A troubled boy with an absent father, Jake dreams of both The Man in Black’s dastardly plan and the heroic Roland, serving as the viewer’s entry point into the film’s under-explained background. But Jake’s rare ability has been spotted, and he’s pursued by The Man in Black’s goons: rat-faced henchmen hiding behind human skin masks (Fran Kranz, Abbey Lee, Jackie Earle Haley among them). Why does The Man in Black work with rat people? Who knows. Jake, using his dreams as a guide, escapes through a science-fictiony portal into Mid-World and, quite conveniently, teams with Roland. Together, they face monsters in the dark and sword-wielding bad guys sent by their enemy, leading to a CGI-heavy showdown in modern day New York. Elba and McConaughey’s characters engage in a face-to-face shootout, the hero shooting from his Excalibur-forged gun, the villain responding by moving shards of glass, nondescript debris, and large pipes with hand gestures. It’s one of the sillier climaxes in recent memory.
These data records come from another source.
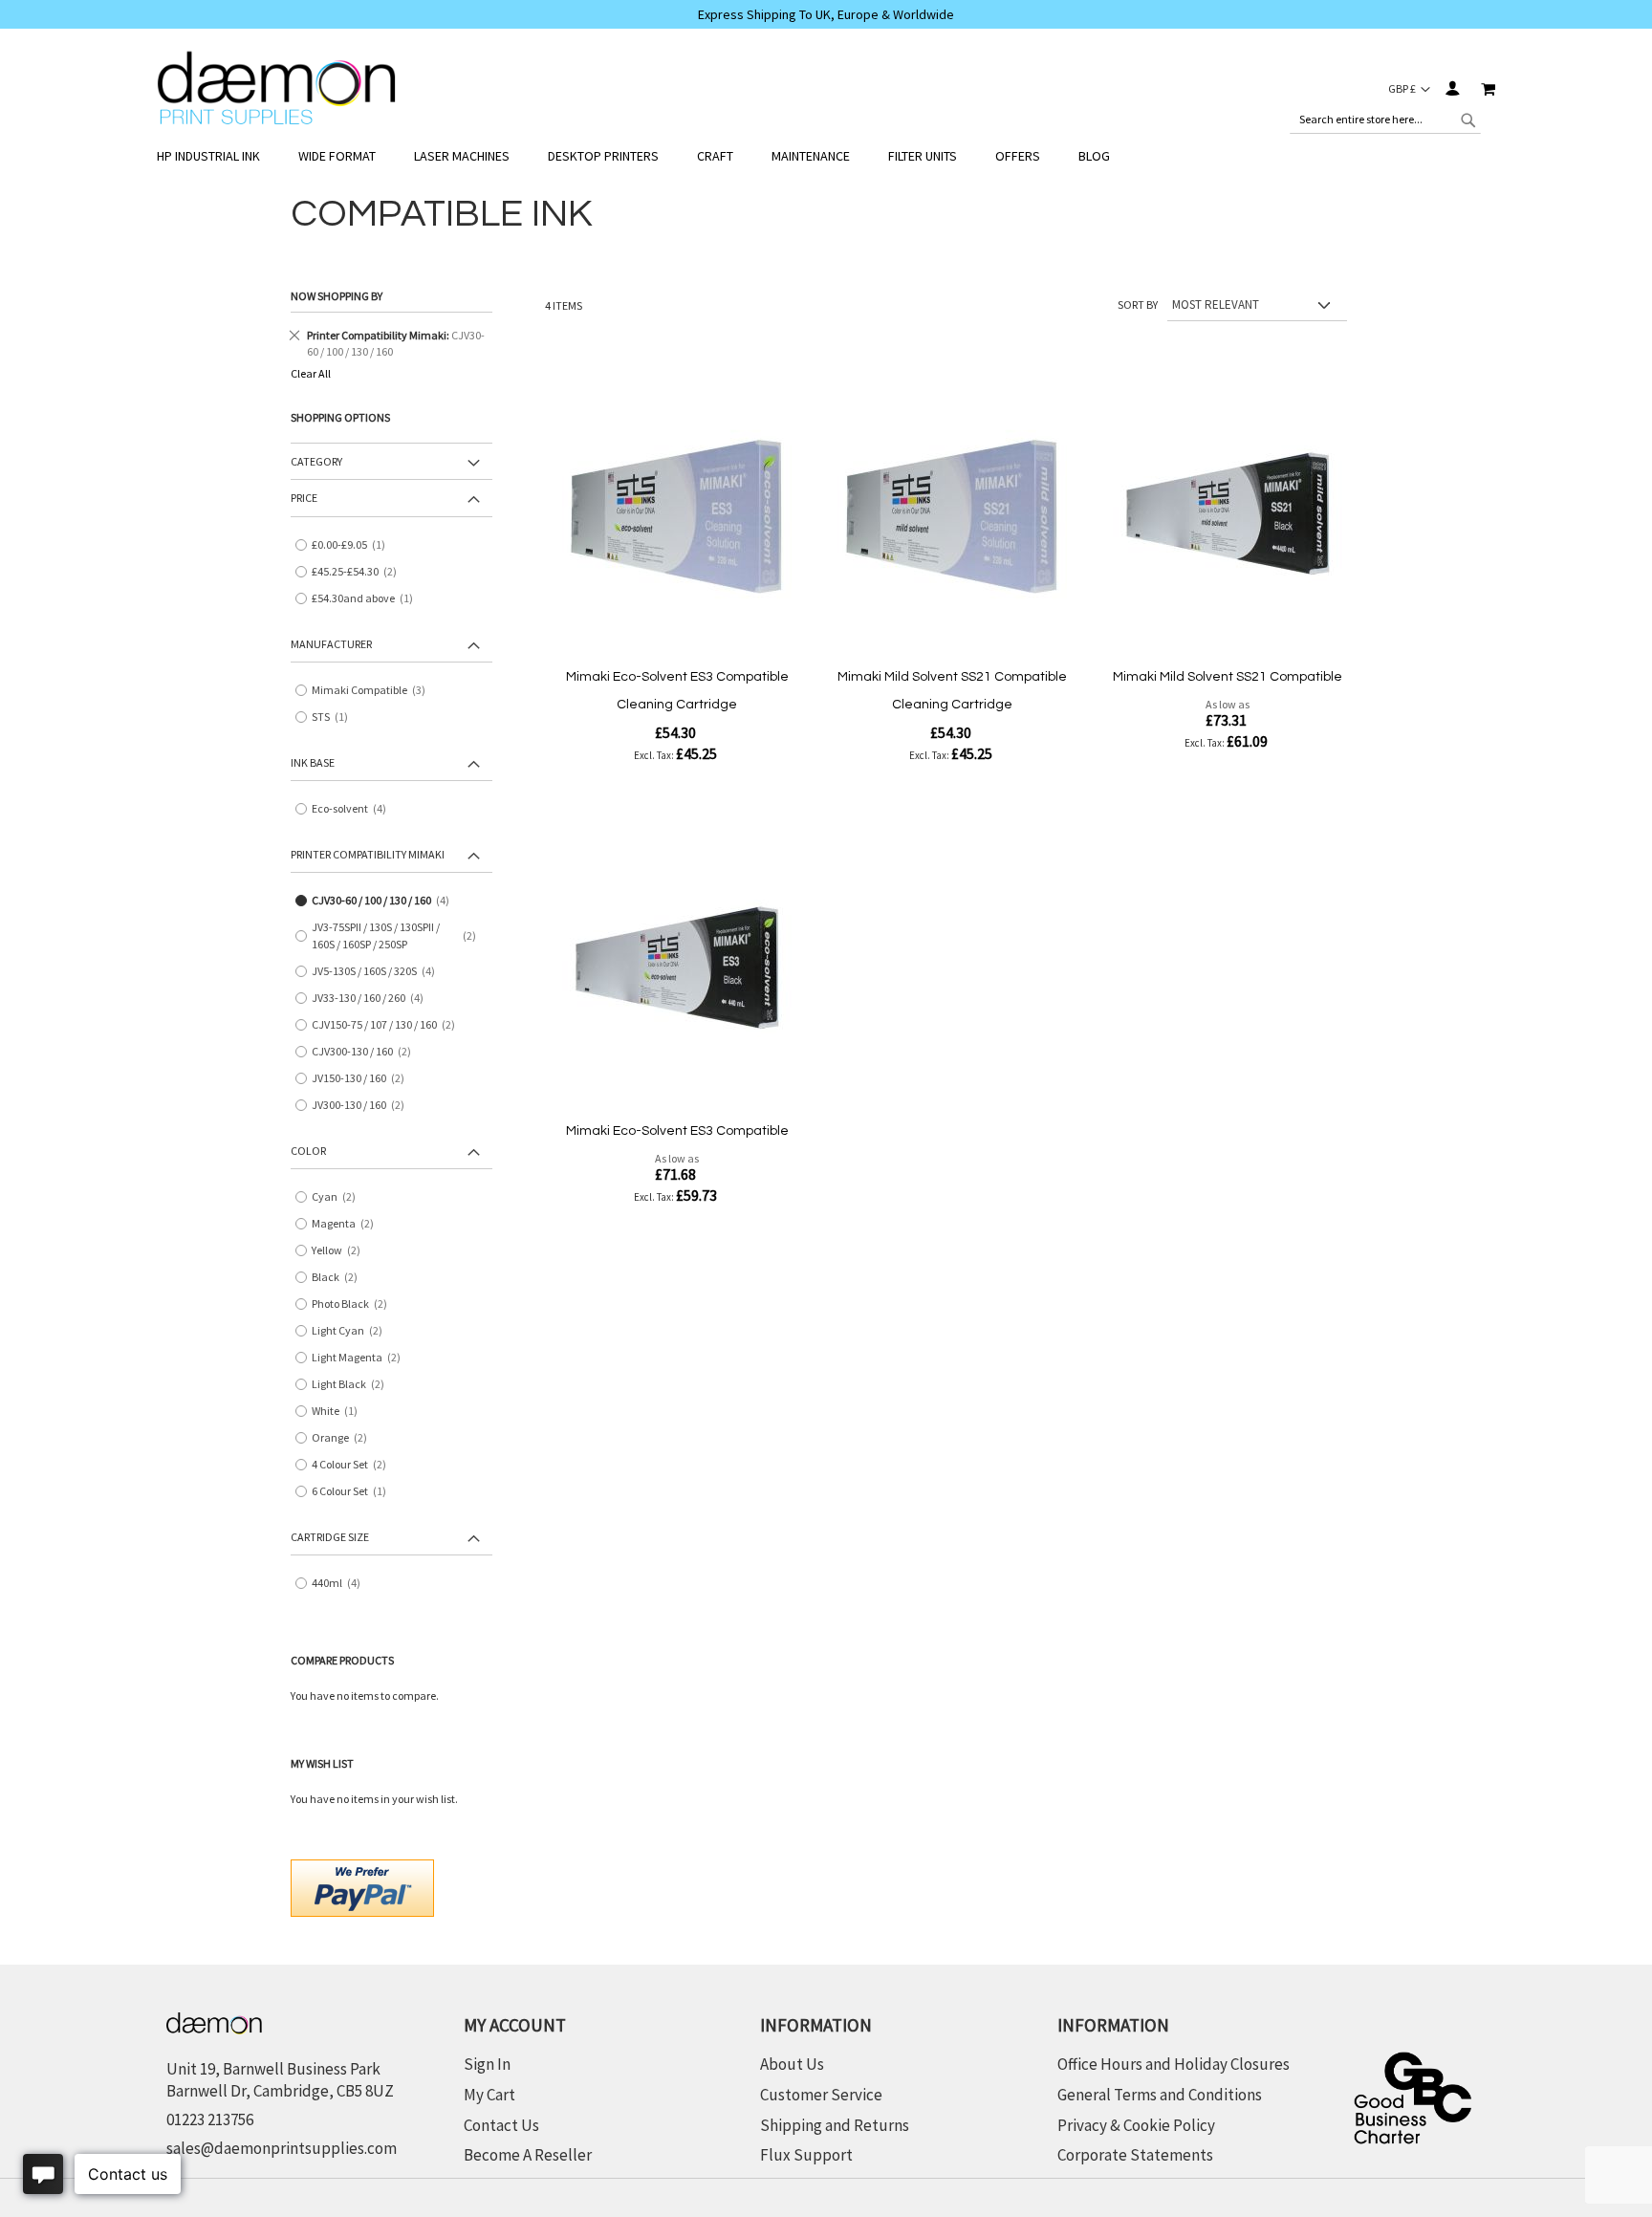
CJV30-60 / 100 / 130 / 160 (387, 901)
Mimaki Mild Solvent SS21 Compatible (1227, 677)
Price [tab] (304, 497)
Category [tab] (316, 461)
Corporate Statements (1135, 2154)
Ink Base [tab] (313, 762)
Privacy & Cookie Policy (1136, 2125)
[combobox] (1385, 119)
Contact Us (501, 2125)
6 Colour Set (353, 1492)
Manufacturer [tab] (331, 644)
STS (334, 717)
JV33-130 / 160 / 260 (374, 998)
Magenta (349, 1224)
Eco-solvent (356, 809)
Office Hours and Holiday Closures (1173, 2064)
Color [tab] (308, 1150)
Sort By (1138, 304)
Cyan (340, 1197)
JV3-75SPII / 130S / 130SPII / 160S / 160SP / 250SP (400, 935)
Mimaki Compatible (375, 691)
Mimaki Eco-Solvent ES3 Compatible (677, 1131)
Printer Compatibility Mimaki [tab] (368, 854)
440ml (343, 1584)
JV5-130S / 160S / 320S (380, 972)
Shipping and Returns (834, 2125)
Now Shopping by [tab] (336, 296)
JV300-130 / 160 (365, 1106)
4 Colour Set (356, 1465)
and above (367, 599)
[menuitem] (218, 156)
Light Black (355, 1385)
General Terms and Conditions (1159, 2094)
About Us (792, 2064)
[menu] (826, 156)
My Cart (489, 2094)
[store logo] (276, 88)
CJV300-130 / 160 (368, 1052)
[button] (1409, 89)
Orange (346, 1438)
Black (341, 1278)
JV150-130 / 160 (365, 1079)
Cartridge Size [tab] (330, 1537)
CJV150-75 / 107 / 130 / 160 (390, 1025)
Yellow (343, 1251)
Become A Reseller (528, 2154)
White (339, 1411)
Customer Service (821, 2094)
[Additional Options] (362, 1886)
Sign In (1452, 88)
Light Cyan (354, 1331)
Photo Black (356, 1304)
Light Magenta (363, 1358)
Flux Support (806, 2154)
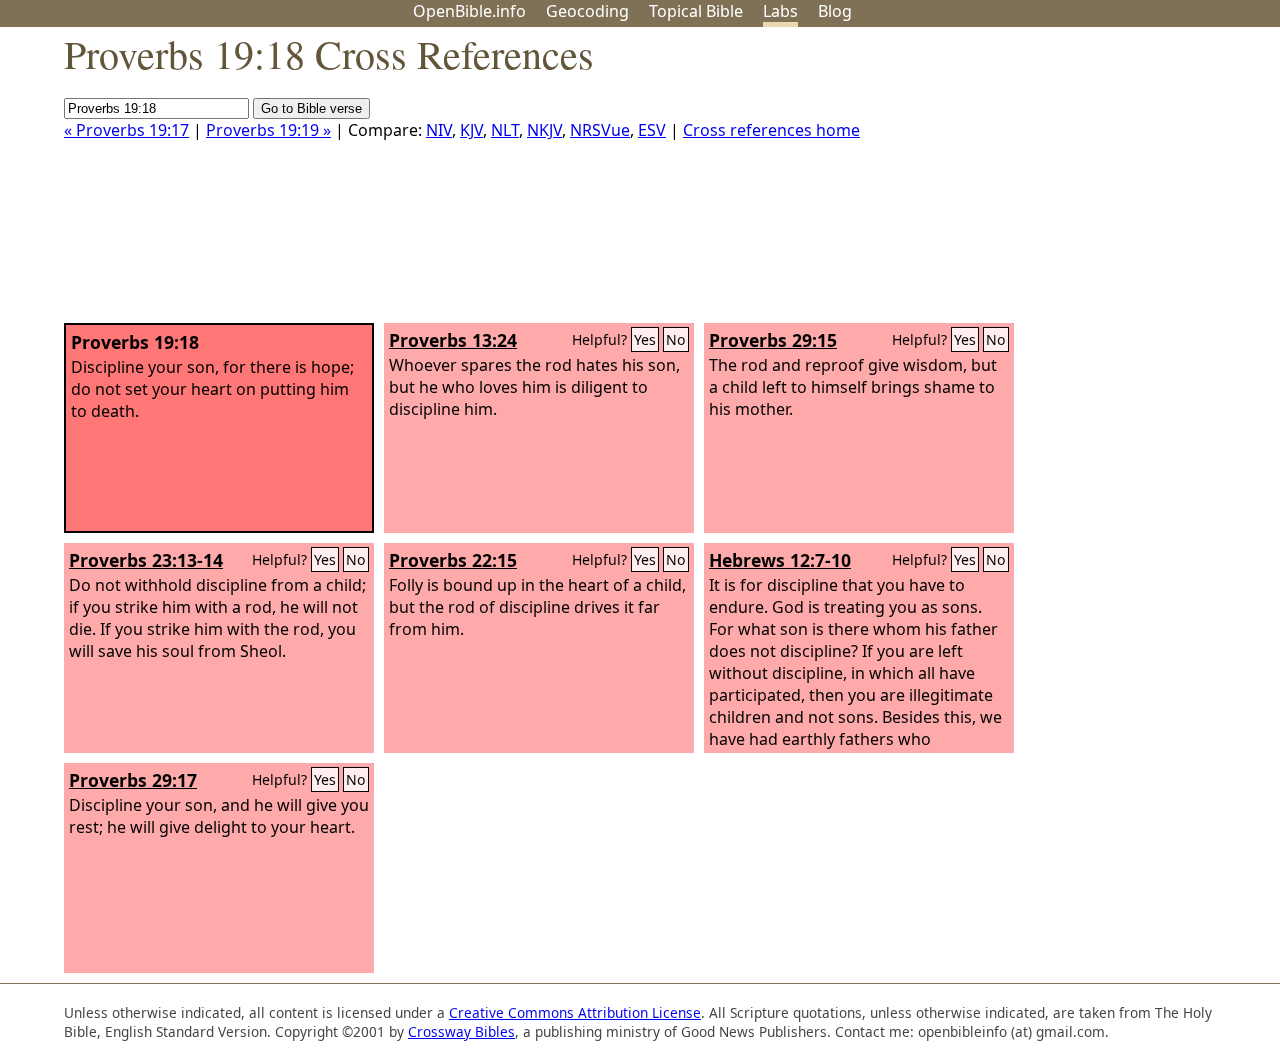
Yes (645, 339)
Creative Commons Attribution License (575, 1012)
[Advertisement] (1078, 183)
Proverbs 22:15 (453, 560)
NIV (439, 130)
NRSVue (600, 130)
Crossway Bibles (461, 1031)
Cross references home (771, 130)
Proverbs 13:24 (453, 340)
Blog (835, 11)
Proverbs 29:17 (133, 780)
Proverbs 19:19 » (268, 130)
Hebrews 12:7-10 (780, 560)
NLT (505, 130)
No (676, 339)
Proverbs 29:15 (773, 340)
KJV (471, 130)
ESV (652, 130)
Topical (696, 11)
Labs (780, 11)
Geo (587, 11)
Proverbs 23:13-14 (146, 560)
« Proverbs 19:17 (126, 130)
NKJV (544, 130)
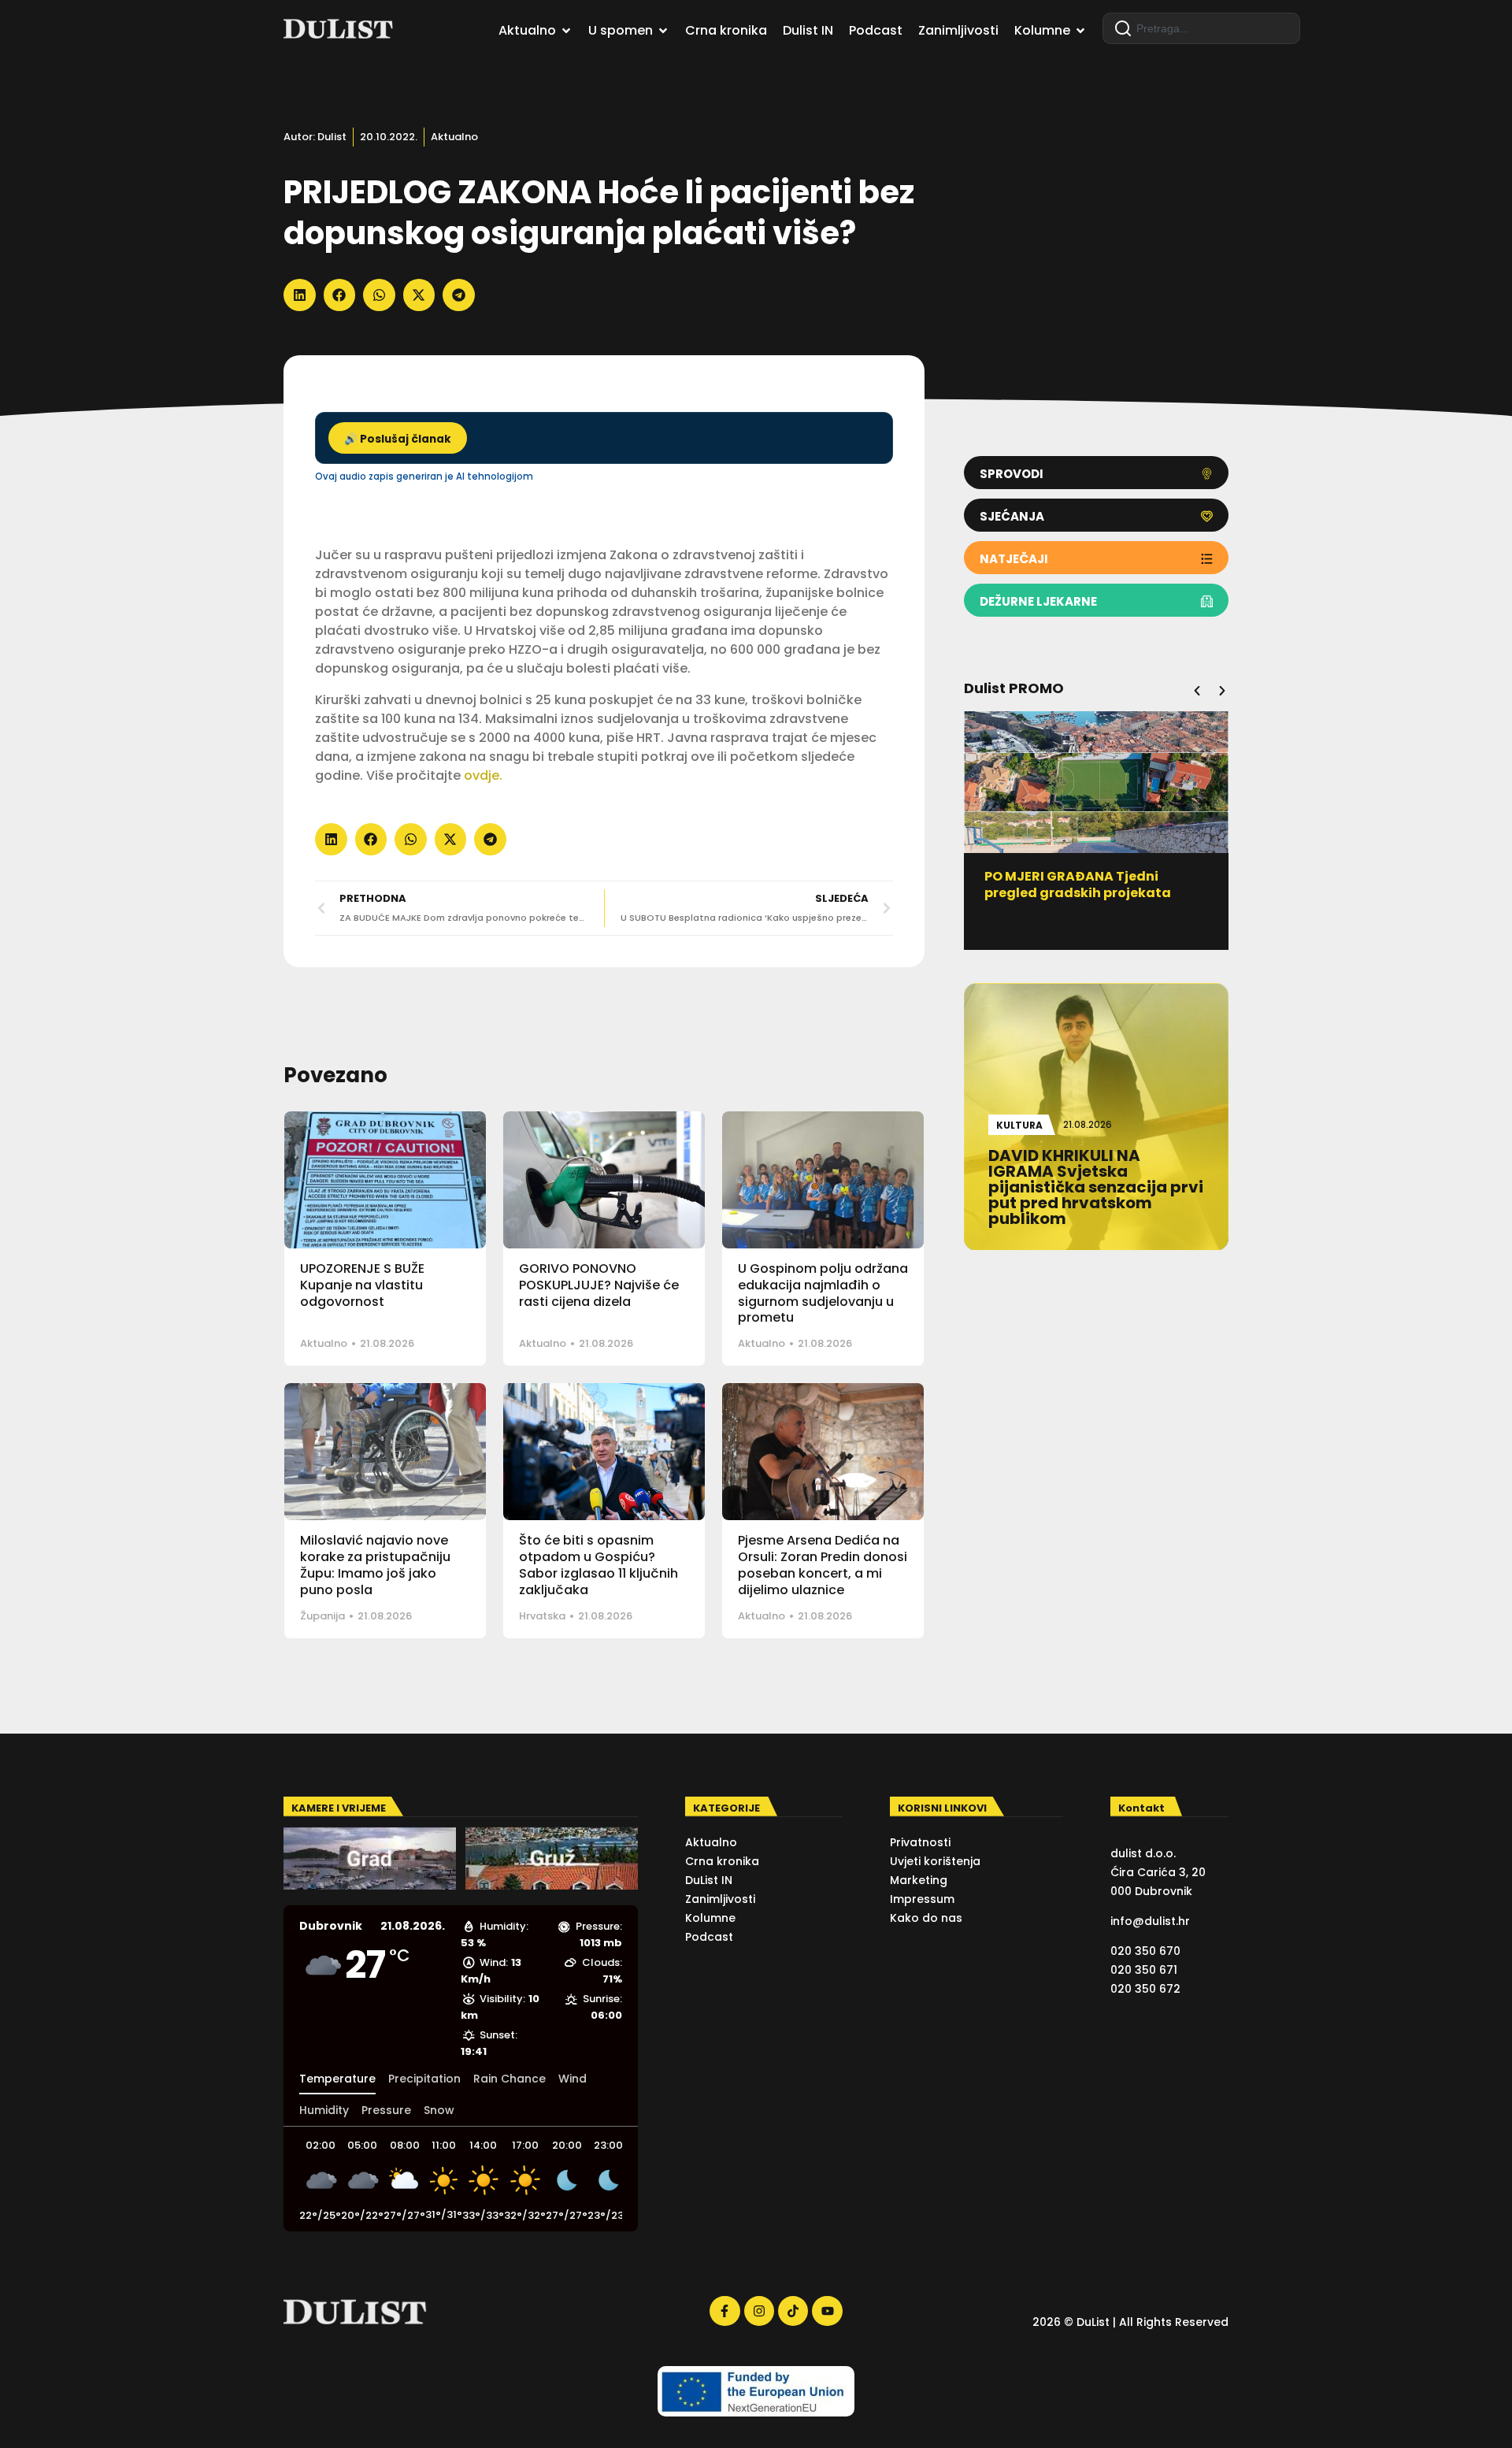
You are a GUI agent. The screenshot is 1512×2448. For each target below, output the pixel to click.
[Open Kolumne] (1080, 30)
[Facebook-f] (724, 2311)
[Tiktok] (793, 2311)
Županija (322, 1615)
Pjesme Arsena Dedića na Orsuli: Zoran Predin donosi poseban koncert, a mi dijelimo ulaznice (822, 1564)
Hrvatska (542, 1615)
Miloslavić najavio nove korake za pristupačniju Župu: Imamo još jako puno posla (375, 1564)
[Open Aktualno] (566, 30)
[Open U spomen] (663, 30)
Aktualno (454, 136)
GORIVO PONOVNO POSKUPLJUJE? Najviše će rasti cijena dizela (599, 1285)
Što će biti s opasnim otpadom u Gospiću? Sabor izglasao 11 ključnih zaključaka (598, 1564)
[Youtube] (827, 2311)
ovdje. (485, 775)
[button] (300, 295)
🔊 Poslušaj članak (397, 439)
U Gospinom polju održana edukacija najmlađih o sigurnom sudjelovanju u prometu (823, 1292)
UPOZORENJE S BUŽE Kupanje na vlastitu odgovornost (362, 1285)
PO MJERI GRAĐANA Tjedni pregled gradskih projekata (1077, 884)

Vague scenes early on allude to the reasons Roland wants revenge, but the film provides no details within the overarching mythology. Roland and his nemesis serve as opposites in an eternal struggle whose backstory has not been adequately established, and therefore feels hollow. Even so, Elba has been perfectly cast, at least in concept. He just has little to do, forcing this critic to consider why an actor of his talent cannot secure better roles in Hollywood. Elba must suffer the indignity of cringe-worthy fish-out-of-water scenes meant for laughs, where Roland explores New York with Jake and discovers soda and hot dogs (“What breed?” he asks). Jensen delivers a strong performance, particularly in a scene when he sees The Man in Black’s cruelty. McConaughey, however, is another matter. His already hammy role is amplified by the actor’s dyed pitch-black hair, which alternates between being slicked back or spiked to look like raven feathers (whatever the production’s hairdresser felt like doing on that particular day, apparently). And it doesn’t help that McConaughey adopts all the subtlety of Norma Desmond, complete with grand gestures and speeches, usually appearing in Roland’s mind.
Unlike many franchise-establishing films released today, the brief runtime limits the film’s ability to feel epic or like much of a journey. Then again, the length isn’t the problem. Arcel and his cinematographer Rasmus Videbæk shoot the story with none of the grandiosity or style it deserves. Despite the massive scope and archetypal ideas driving the narrative—good vs evil, parallel worlds, the destruction of all things everywhere—the visual treatment seems grounded and straightforward, even annoyingly capable, but also entirely dismissable. King’s blend of fantasy, post-apocalyptic imagery, and Western iconography could have made an expansive and substantive cinematic world. But it seems as though the filmmakers shy away from everything that made King’s series distinct, memorable, and weird. Given its safe and unambitious translation to the screen, The Dark Tower amounts to another in a long line of disappointing King adaptations, which shouldn’t really come as a surprise to those who have followed the author’s poor book-to-film record.